I bought some strong steel tubing and bent them to match the size of the the canopy latch handle and like the other guys said, placed them where I wanted them.

A welder friend for $50 drilled holes and welded them in place. Mine go all the way thru, to the front of the bar and a rossett (sp?) weld there.

I was just telling a passenger, 7a builder today, you need to watch how your knuckles rotate, you could inadvertly crack the hoop.

I am glad to hear the Meske's are working great. I almost bought a pair. Certainly simple and effective.

My homepage has a bunch of picts of my handles.

www.pbase.com/mark2nite
 
Loading Handles

I am currently in the research phase (deciding on the 7 or 8)soon to start the getting the shop phase started.

What about making the handles similar to those found on the Jeep's Roll bars. They are made from nylon and velcro. The do a great job as grab handles in my jeep. They would not pose any dangers from head strikes, or weaken the roll bar. There could be some kind of vision restriction, but not anymore than the metal ones,
Here is a link to what I am referring to.

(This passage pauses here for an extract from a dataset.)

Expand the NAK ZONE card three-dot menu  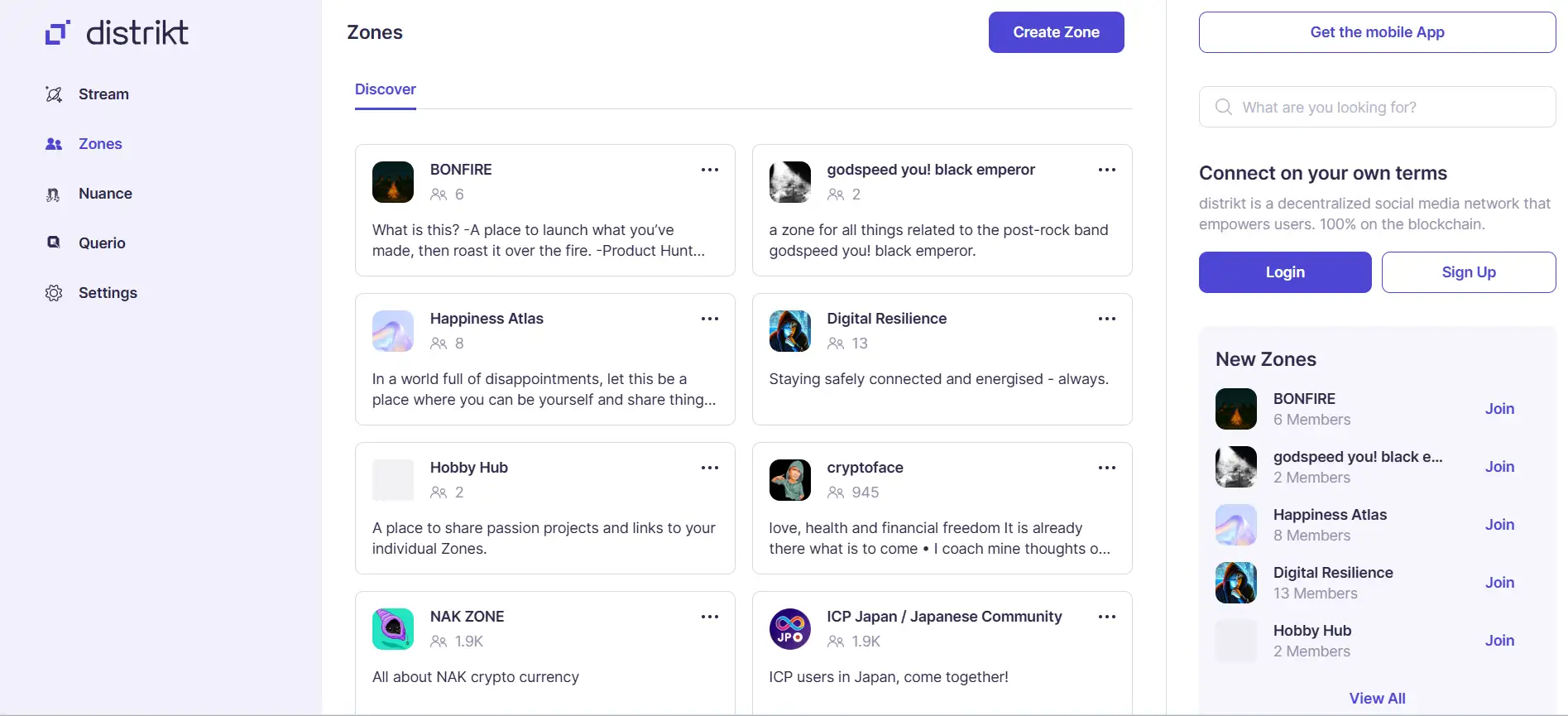coord(710,617)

http://www.offroadwarehouse.com/Store_ViewProdDetail.asp!ProdID!14462!Cat!1340

I am not saying to use these exect ones but something could be fashioned similar to these possibly and have them match your seats.

G. Moore
Cessna 177 owner
soon to be a -7 or -8 builder
Austin, Texas
www.silverwingsfly.com
 
tomwebster said:
I have Rich's handles and just checked his web site.
I suggest you do also. I don't think a clearance hole for a
#10-32 screw is 1/4". My point is please check your facts.
A signature would help also.
Tom

Tsk tsk, you're being over defensive and splitting hairs. If you think I'm that far off the mark mathematically then why don't you come up with a set of numbers. What indeed are the "facts". Are you going to point out to me that the real loss of cross section is only 13% when I said it was 14%. :rolleyes:

What I'm saying is that the Vans standard roll bar will be designed to withstand specific static and dynamic forces and that those forces will be quite modest in line with the aviation principle that structural redundancy and weight savings must always involve a trade-off.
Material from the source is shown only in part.